Bildschirmfoto 2019 10 12 um 03.47.17Serie: Die anlaufenden Filme in deutschen Kinos vom 10. Oktober 2019, Teil 22

Redaktion

Paris (Weltexpresso) - Wie sind Sie zu den „Unsichtbaren“ gekommen?



Der Caster David Betrand, den ich von der Arbeit an Roschdy Zems „Monsieur Chocolat“ kannte, erzählte sehr ausführlich und begeistert von Louis-Julien Petit und seiner Arbeit. Wenn ich mich für ein Projekt entscheide, zählt für mich vor allem die Regie, noch bevor ich mich mit einer bestimmten Rolle oder dem Thema eines Films beschäftige. Ich kannte Louis-Julien nicht persönlich, aber ich hatte seinen Film „Discount“ gesehen, ich mochte seinen Blick auf die Welt. Ich las das Drehbuch und war sehr angetan. Schließlich traf ich Louis-Julien und war endgültig verzaubert.

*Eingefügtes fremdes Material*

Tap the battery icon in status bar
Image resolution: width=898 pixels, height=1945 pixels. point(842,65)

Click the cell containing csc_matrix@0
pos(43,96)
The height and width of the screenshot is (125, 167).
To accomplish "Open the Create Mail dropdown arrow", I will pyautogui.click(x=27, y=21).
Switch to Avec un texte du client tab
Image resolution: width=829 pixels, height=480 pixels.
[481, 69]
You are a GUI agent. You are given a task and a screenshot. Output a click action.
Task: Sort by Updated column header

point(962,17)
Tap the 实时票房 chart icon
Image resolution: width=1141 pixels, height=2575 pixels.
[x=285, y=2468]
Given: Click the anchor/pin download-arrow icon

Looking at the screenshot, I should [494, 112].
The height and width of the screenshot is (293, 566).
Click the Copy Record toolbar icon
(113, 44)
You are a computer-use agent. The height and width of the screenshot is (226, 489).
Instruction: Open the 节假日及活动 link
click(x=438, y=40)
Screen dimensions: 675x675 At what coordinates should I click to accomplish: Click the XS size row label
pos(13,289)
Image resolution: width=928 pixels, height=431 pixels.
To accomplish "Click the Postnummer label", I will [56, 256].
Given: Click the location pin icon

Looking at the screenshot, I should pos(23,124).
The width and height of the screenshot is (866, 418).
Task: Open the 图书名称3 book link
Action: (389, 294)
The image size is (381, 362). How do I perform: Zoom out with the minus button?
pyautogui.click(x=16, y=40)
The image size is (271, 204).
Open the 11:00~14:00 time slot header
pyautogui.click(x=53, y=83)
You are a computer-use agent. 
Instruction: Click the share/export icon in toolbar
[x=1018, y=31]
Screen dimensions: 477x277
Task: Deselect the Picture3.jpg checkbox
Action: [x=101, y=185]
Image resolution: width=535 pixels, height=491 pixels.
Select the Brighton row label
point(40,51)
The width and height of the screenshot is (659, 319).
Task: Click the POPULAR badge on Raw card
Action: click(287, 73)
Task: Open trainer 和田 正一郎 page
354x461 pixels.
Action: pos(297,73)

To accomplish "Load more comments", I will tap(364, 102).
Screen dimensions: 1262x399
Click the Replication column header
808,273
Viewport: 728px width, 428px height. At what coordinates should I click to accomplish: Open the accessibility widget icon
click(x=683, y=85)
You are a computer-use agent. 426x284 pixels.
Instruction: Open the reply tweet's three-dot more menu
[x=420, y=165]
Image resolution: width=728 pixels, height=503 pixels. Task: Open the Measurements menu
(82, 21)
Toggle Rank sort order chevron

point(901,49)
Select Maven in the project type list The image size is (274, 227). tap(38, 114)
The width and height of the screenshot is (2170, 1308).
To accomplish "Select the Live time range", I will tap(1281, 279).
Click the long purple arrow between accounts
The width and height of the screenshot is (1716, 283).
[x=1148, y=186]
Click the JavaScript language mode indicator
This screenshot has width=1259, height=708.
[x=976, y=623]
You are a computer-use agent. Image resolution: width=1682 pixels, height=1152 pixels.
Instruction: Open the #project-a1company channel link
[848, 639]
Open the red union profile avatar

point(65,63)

Was dachten Sie über das Thema des Films?

Es hat mich natürlich fasziniert und berührt. Ich laufe ja nicht mit geschlossenen Augen durch die Welt, ich sehe jeden Tag obdachlose Frauen, und natürlich macht mich ihre Situation wütend und besorgt. Aber ich habe diesen Film nicht aus Aktivismus gemacht. Wenn ich kämpfe, dann für das Kino und den Film. Ich mache Filme, weil es mir Freude macht, die Haltung einer Regisseurin oder eines Regisseurs zu teilen und an einer glaubwürdigen Erzählung teilzuhaben – und natürlich, weil mir meine Arbeit als Schauspielerin Freude macht. Nachdem wir Pierre Schoellers „Ein Volk und sein König“ abgedreht hatten, hatte ich auch nicht das Bedürfnis, über die französische Revolution zu reden. Ich sehe mich in meiner Arbeit nicht als Sprachrohr für Themen.


Für diesen Film spielten Sie an der Seite von Frauen ohne Schauspielerfahrung. War das schwierig für Sie?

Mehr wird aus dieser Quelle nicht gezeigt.